First in line was an aggressive holdover rainbow that really put on a tug of war. I couldn't believe how hard it fought for its size.










A couple of others also came in before the bite shut off. They took to the air and showed us a good time while they were willing.










We couldn't have asked for a better spot to polish off a great day on the Manti. We both expressed an interest in camping with our families at that lake, remarking how beautiful it was and how much fun our kids would have.










Another great day in the high country passes to mark the end of summer's first month and I'm eagerly looking forward to the upcoming adventures in August.










Happy Fishing, Humans.


----------



## willfish4food (Jul 14, 2009)

Thanks for sharing LOAH. As always great reports!

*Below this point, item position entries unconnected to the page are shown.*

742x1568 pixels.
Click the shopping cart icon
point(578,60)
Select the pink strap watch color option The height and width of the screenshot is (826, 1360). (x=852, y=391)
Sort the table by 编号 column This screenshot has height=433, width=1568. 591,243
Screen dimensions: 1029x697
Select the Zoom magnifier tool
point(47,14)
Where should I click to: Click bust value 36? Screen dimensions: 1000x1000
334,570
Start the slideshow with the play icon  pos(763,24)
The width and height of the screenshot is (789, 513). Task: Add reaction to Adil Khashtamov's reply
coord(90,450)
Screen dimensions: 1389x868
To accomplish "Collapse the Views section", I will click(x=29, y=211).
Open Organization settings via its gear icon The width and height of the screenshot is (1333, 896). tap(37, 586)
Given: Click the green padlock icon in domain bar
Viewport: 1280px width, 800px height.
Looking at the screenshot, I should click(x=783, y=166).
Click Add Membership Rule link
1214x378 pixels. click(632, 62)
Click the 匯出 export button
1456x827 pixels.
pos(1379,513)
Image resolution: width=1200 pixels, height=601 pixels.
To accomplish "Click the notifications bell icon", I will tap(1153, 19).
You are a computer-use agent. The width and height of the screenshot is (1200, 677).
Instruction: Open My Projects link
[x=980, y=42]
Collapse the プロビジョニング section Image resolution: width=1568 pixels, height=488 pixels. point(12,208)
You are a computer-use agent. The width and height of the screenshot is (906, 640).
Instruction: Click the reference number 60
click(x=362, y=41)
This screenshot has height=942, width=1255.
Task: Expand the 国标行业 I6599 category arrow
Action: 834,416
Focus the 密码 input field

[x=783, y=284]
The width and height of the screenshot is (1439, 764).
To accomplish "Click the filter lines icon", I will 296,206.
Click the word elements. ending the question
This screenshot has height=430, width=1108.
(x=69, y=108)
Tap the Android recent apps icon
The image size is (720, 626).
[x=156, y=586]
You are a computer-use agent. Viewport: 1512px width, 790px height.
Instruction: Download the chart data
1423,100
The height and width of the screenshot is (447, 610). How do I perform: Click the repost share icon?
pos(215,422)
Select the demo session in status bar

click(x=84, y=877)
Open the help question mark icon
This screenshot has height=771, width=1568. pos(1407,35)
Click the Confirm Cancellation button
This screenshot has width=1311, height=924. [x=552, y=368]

Great job getting your family out to the same areas your dad took you!!!


----------



## gmanhunter (Dec 27, 2007)

Great report. I always love reading about your trips. Wish I had more time to fish and travel like you do. Thanks again


----------



## Jedidiah (Oct 10, 2014)

I should start a competing blog with ugly fish instead of pretty ones. Should have seen this ugly grunting rainbow I pulled out of DC Friday, had a big crescent shaped chunk of upper lip missing where he'd obviously had hooks ripped out a few times. My own hook was stuck in the same place, looked like he had a habit of biting on that spot. He sure was pretty on the inside though, red-orange meat....pretty tasty, too!


----------



## Dunkem (May 8, 2012)

Great report Loah!! nice pictures.My southern Utah adventures will begin in late august,cant wait.-|\\O-Gonna get back to Rex and a few more in that area.


----------



## Slayer (Feb 3, 2013)

Great post! Love the pics!!


----------



## Jackalope (Oct 30, 2007)

Is that a Gulp Leech your using?


----------



## LOAH (Sep 29, 2007)

Yes. I use those a lot lately. Smelt minnows and a white tube with a chub tail also.


----------